Extreme drought conditions in Turkey observed by satellite gravity measurements


Gravity, Geoid and Height Systems 2nd Joint Commission 2 and IGFS Meeting, 2018, Kopenhag, Denmark, 17 September 2018, pp.1

  • Publication Type: Conference Paper / Summary Text
  • City: Kopenhag
  • Country: Denmark
  • Page Numbers: pp.1
  • Hacettepe University Affiliated: Yes


Hydrological mass transport processes are important for the climate change, disaster assessments, the drought and flood analysis, monitoring either in continental scale or in global scale, while it is complex because of the diversity of the various parameters with limited in-situ measurements, particularly extreme droughts. Recently, satellite gravimetric missions especially GRACE (Gravity Recovery and Climate Experiment) contributed in a significant way for the study and the monitoring of hydrologic mass changes.

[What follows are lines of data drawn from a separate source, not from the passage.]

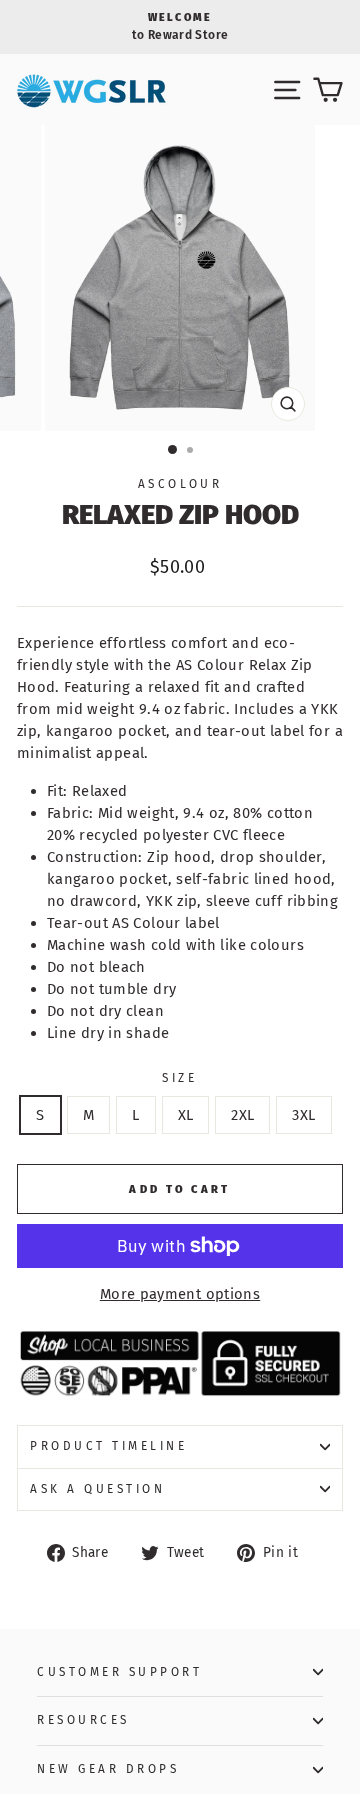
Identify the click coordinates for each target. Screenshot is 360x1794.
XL (186, 1115)
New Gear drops (108, 1769)
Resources (83, 1720)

In this study, hydrological mass variations and extreme drought monitoring are investigated and evaluated from GRACE and models data in Turkey, including GRACE data in form of monthly land mass grids (1°x1°) obtained from CSR (Centre for Space Research) covering the period from April 2002 to January 2016, Global Land Data Assimilation System (GLDAS: MOS, Noah, VIC) with 1°x 1° spatial resolution and Tropical Rainfall Measuring Mission (TRMM-3B43) models with 0.25°x0.25° spatial resolution, Self-calibrating Palmer Drought Severity (SCPDSI) considered as a meteorological drought indicator and sometimes an agricultural drought indicator, and ENSO (El Niño–Southern Oscillation) indexes. Results show significant droughts in 2008 and 2013-2014, which are confirmed by the SCPDSI index and precipitation level. Drought in Turkey seems to be primarily related with the meteorology.